--- Records for this exercise ---

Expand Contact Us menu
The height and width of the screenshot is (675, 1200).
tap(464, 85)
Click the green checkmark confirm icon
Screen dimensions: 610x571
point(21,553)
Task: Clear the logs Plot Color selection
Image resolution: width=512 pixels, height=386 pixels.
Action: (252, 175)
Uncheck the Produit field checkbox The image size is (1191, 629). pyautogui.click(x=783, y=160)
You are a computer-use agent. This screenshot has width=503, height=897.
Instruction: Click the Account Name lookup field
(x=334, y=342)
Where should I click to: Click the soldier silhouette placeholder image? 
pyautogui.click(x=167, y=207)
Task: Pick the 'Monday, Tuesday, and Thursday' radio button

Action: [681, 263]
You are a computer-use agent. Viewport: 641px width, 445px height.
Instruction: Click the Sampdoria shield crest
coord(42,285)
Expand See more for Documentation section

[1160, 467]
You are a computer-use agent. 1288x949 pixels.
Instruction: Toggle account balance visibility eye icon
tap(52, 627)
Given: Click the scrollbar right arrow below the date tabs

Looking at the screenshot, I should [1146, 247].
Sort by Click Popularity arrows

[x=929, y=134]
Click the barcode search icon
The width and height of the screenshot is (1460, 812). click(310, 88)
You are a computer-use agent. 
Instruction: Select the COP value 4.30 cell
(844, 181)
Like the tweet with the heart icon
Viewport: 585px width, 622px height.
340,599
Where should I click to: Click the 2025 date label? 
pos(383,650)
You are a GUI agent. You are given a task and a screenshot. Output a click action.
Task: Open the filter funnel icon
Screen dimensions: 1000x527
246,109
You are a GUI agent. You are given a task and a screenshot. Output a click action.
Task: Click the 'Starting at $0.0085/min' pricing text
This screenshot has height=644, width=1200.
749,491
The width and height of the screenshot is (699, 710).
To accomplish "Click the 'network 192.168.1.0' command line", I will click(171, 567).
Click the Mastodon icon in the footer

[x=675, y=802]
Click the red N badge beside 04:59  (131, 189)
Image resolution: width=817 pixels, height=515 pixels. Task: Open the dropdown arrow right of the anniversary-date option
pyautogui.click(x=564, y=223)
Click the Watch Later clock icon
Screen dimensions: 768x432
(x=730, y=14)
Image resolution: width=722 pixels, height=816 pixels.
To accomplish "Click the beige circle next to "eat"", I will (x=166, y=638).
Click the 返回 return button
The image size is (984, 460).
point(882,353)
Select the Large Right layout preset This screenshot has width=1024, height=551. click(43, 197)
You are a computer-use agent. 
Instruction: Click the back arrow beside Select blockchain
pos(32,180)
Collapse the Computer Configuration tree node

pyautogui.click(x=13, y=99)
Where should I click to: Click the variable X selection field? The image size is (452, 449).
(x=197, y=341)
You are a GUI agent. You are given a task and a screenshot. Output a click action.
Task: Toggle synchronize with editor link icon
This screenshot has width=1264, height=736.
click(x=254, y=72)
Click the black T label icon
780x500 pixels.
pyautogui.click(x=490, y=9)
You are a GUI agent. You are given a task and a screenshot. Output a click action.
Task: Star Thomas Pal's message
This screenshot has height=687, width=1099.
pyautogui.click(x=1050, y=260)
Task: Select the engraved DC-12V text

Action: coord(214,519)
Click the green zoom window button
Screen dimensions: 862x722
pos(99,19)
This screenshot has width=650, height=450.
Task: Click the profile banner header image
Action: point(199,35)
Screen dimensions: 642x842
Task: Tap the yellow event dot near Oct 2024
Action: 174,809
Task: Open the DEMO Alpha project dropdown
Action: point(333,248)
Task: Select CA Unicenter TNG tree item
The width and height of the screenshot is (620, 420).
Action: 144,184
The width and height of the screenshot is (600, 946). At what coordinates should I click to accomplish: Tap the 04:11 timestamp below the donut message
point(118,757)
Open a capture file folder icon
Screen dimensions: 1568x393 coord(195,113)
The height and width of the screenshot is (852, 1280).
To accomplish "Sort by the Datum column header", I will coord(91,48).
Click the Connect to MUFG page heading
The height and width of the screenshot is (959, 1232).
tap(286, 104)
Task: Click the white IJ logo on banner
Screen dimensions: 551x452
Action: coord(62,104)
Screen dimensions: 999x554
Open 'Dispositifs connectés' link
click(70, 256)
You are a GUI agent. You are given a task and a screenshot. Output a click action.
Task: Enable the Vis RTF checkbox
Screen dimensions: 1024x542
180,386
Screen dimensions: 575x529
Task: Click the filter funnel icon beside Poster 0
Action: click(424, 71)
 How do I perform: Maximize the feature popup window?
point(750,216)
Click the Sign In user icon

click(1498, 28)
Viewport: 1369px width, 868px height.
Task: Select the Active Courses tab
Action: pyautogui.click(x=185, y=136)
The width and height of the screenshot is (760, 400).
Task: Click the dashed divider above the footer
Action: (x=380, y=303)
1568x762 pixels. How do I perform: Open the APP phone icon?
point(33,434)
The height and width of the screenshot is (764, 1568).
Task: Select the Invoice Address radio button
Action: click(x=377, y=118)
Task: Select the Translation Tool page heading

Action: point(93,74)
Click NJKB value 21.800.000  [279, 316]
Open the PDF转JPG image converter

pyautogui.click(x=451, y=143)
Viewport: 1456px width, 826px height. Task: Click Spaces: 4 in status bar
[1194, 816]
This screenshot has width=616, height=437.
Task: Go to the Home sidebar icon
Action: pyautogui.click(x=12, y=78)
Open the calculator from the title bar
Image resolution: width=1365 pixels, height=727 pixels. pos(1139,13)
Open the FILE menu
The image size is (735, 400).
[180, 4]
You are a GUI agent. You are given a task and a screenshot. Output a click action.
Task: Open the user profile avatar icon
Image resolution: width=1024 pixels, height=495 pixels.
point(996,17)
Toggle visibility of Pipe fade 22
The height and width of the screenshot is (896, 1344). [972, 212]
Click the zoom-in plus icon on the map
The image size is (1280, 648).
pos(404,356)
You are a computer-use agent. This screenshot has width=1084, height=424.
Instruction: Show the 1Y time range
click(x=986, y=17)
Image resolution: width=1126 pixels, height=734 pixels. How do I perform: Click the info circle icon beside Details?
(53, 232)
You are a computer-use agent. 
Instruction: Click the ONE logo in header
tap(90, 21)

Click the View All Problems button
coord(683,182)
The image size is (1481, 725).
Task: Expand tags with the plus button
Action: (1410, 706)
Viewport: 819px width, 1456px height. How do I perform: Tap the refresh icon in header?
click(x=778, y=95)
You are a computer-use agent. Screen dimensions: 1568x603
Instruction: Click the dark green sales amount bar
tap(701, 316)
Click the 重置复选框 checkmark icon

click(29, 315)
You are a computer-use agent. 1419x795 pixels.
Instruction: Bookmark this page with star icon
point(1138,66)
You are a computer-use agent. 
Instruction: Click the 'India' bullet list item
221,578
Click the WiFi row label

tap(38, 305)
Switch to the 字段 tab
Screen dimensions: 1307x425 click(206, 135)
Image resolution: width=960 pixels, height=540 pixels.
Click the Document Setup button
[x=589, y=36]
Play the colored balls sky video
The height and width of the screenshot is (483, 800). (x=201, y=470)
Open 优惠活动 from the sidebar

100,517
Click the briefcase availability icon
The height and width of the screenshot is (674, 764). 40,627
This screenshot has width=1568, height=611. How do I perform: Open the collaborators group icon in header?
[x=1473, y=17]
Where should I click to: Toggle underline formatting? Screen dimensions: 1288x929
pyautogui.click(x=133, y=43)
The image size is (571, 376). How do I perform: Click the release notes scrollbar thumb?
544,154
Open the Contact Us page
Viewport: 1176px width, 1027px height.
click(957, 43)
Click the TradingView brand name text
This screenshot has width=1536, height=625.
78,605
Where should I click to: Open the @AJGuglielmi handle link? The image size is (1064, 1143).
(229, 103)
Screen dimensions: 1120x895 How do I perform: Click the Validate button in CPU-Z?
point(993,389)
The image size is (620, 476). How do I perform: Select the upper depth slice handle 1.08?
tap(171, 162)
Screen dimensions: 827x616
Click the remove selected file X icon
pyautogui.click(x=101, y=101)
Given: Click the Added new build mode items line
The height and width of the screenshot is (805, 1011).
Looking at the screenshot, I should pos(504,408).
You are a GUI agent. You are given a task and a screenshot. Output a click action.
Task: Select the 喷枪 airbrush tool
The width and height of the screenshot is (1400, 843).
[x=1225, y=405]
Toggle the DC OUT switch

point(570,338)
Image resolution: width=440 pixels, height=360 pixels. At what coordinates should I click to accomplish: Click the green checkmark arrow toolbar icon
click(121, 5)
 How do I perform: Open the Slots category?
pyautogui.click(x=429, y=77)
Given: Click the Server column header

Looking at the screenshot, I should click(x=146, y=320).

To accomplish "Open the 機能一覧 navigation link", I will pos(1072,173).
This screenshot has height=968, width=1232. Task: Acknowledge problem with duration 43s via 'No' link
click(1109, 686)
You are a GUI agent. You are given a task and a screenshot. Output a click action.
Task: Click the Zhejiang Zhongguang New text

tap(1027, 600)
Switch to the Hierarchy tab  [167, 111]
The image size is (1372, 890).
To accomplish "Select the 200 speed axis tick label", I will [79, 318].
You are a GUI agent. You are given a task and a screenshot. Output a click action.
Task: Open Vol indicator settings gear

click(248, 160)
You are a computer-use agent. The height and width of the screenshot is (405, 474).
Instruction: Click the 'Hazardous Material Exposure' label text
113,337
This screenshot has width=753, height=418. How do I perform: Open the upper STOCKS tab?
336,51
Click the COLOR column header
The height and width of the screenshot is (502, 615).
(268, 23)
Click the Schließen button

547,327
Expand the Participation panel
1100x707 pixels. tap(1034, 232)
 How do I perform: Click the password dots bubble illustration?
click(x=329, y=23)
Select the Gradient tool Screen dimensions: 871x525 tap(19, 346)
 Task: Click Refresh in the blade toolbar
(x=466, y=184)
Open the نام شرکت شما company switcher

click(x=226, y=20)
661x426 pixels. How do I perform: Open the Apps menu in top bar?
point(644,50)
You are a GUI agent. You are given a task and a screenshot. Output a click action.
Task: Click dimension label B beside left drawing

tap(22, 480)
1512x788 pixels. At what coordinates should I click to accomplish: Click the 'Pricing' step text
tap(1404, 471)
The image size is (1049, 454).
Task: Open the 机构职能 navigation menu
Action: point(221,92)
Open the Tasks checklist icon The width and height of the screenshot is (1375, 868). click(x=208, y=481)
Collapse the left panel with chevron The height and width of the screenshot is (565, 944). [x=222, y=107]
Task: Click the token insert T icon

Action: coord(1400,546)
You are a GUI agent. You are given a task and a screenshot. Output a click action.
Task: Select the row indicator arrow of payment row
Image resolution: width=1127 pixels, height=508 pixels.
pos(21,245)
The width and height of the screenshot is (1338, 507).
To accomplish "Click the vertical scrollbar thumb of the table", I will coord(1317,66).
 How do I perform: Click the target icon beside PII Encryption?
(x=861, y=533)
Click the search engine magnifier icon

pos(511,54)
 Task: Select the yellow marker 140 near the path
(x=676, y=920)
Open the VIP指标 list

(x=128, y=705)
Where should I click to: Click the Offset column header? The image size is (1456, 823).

---

**What needs to be done:** Across the entries above, find the lines with the string "checkbox" and copy them.

**Output for this task:**
Uncheck the Produit field checkbox The image size is (1191, 629). pyautogui.click(x=783, y=160)
Task: Enable the Vis RTF checkbox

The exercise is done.